**GIVEN PROBLEM**. Please format the records between the line holding "Click the teal panel icon right of DJ" and the line holding "coord(415,56)", inclusive, as a two-column CSV with the columns input and output. Give one row per record, with each value in a single quoted field and its line breaks replaced by spaces.

**MATERIAL FOR THIS TASK**.
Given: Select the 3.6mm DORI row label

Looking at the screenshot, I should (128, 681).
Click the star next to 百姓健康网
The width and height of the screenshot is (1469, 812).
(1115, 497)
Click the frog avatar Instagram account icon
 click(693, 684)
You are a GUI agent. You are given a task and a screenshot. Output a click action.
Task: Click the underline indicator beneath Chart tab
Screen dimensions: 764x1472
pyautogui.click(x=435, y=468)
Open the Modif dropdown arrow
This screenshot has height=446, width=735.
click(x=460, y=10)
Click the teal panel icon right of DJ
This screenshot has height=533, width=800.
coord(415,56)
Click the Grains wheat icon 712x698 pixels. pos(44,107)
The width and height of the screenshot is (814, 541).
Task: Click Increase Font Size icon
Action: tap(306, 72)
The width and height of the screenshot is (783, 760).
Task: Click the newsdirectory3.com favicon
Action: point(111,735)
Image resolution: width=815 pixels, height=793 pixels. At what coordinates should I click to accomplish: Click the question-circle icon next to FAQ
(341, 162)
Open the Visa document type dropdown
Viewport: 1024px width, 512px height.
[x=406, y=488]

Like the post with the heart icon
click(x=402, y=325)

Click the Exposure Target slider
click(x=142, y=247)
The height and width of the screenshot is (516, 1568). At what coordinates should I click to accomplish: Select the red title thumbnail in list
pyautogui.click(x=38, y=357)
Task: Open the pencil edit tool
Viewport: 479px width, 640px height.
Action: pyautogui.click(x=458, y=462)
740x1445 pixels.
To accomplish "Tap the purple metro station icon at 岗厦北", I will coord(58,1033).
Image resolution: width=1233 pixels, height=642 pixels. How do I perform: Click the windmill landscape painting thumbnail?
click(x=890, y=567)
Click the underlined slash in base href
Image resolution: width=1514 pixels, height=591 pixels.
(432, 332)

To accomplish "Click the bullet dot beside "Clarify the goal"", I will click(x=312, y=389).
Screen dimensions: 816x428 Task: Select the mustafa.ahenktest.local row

**ANSWER TO THE PROBLEM**.
input,output
"Click the teal panel icon right of DJ This screenshot has height=533, width=800.","coord(415,56)"